Copy the entries exactly, leaving out nothing.

**Saved data entries**
====

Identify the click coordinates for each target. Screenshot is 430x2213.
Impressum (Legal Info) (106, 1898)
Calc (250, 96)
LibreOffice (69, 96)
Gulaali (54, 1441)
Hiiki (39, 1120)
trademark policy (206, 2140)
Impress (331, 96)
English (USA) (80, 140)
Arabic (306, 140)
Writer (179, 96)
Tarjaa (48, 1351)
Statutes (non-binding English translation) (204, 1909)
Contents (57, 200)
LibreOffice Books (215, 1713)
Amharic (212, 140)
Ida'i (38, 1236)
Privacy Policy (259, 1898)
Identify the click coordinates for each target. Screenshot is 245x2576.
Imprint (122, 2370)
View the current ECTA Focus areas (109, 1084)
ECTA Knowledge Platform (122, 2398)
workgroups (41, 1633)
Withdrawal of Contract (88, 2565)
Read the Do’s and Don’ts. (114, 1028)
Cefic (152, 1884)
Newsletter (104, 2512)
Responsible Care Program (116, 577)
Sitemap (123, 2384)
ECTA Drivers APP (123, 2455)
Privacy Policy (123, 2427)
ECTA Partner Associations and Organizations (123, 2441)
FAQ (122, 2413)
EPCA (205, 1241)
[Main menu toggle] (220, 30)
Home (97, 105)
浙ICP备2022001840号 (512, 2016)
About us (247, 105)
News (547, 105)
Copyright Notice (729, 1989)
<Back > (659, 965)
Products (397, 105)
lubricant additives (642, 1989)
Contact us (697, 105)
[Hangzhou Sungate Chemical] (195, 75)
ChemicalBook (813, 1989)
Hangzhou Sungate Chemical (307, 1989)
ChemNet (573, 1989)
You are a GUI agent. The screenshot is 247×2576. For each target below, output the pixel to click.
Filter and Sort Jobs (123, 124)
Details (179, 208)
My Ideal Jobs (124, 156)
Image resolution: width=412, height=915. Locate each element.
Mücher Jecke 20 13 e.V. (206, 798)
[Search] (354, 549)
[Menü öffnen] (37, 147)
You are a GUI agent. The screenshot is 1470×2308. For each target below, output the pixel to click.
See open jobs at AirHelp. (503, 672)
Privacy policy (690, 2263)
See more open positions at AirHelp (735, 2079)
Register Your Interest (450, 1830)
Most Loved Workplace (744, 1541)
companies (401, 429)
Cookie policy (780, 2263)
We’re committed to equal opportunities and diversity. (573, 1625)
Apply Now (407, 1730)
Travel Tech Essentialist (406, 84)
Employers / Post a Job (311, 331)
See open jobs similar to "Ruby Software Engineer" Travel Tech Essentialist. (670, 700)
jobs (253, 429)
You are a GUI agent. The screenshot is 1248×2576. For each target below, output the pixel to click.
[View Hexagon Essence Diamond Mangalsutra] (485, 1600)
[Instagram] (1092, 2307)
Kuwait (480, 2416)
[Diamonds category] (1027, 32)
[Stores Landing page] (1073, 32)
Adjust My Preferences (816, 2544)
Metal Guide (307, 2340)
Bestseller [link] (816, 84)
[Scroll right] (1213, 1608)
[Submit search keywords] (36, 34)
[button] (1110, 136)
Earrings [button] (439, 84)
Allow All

====

**ANSWER TO THIS PROBLEM**
Identify the click coordinates for each target. Screenshot is 430x2213.
Impressum (Legal Info) (106, 1898)
Calc (250, 96)
LibreOffice (69, 96)
Gulaali (54, 1441)
Hiiki (39, 1120)
trademark policy (206, 2140)
Impress (331, 96)
English (USA) (80, 140)
Arabic (306, 140)
Writer (179, 96)
Tarjaa (48, 1351)
Statutes (non-binding English translation) (204, 1909)
Contents (57, 200)
LibreOffice Books (215, 1713)
Amharic (212, 140)
Ida'i (38, 1236)
Privacy Policy (259, 1898)
Identify the click coordinates for each target. Screenshot is 245x2576.
Imprint (122, 2370)
View the current ECTA Focus areas (109, 1084)
ECTA Knowledge Platform (122, 2398)
workgroups (41, 1633)
Withdrawal of Contract (88, 2565)
Read the Do’s and Don’ts. (114, 1028)
Cefic (152, 1884)
Newsletter (104, 2512)
Responsible Care Program (116, 577)
Sitemap (123, 2384)
ECTA Drivers APP (123, 2455)
Privacy Policy (123, 2427)
ECTA Partner Associations and Organizations (123, 2441)
FAQ (122, 2413)
EPCA (205, 1241)
[Main menu toggle] (220, 30)
Home (97, 105)
浙ICP备2022001840号 (512, 2016)
About us (247, 105)
News (547, 105)
Copyright Notice (729, 1989)
<Back > (659, 965)
Products (397, 105)
lubricant additives (642, 1989)
Contact us (697, 105)
[Hangzhou Sungate Chemical] (195, 75)
ChemicalBook (813, 1989)
Hangzhou Sungate Chemical (307, 1989)
ChemNet (573, 1989)
You are a GUI agent. The screenshot is 247×2576. For each target below, output the pixel to click.
Filter and Sort Jobs (123, 124)
Details (179, 208)
My Ideal Jobs (124, 156)
Image resolution: width=412, height=915. Locate each element.
Mücher Jecke 20 13 e.V. (206, 798)
[Search] (354, 549)
[Menü öffnen] (37, 147)
You are a GUI agent. The screenshot is 1470×2308. For each target below, output the pixel to click.
See open jobs at AirHelp. (503, 672)
Privacy policy (690, 2263)
See more open positions at AirHelp (735, 2079)
Register Your Interest (450, 1830)
Most Loved Workplace (744, 1541)
companies (401, 429)
Cookie policy (780, 2263)
We’re committed to equal opportunities and diversity. (573, 1625)
Apply Now (407, 1730)
Travel Tech Essentialist (406, 84)
Employers / Post a Job (311, 331)
See open jobs similar to "Ruby Software Engineer" Travel Tech Essentialist. (670, 700)
jobs (253, 429)
You are a GUI agent. The screenshot is 1248×2576. For each target below, output the pixel to click.
[View Hexagon Essence Diamond Mangalsutra] (485, 1600)
[Instagram] (1092, 2307)
Kuwait (480, 2416)
[Diamonds category] (1027, 32)
[Stores Landing page] (1073, 32)
Adjust My Preferences (816, 2544)
Metal Guide (307, 2340)
Bestseller [link] (816, 84)
[Scroll right] (1213, 1608)
[Submit search keywords] (36, 34)
[button] (1110, 136)
Earrings [button] (439, 84)
Allow All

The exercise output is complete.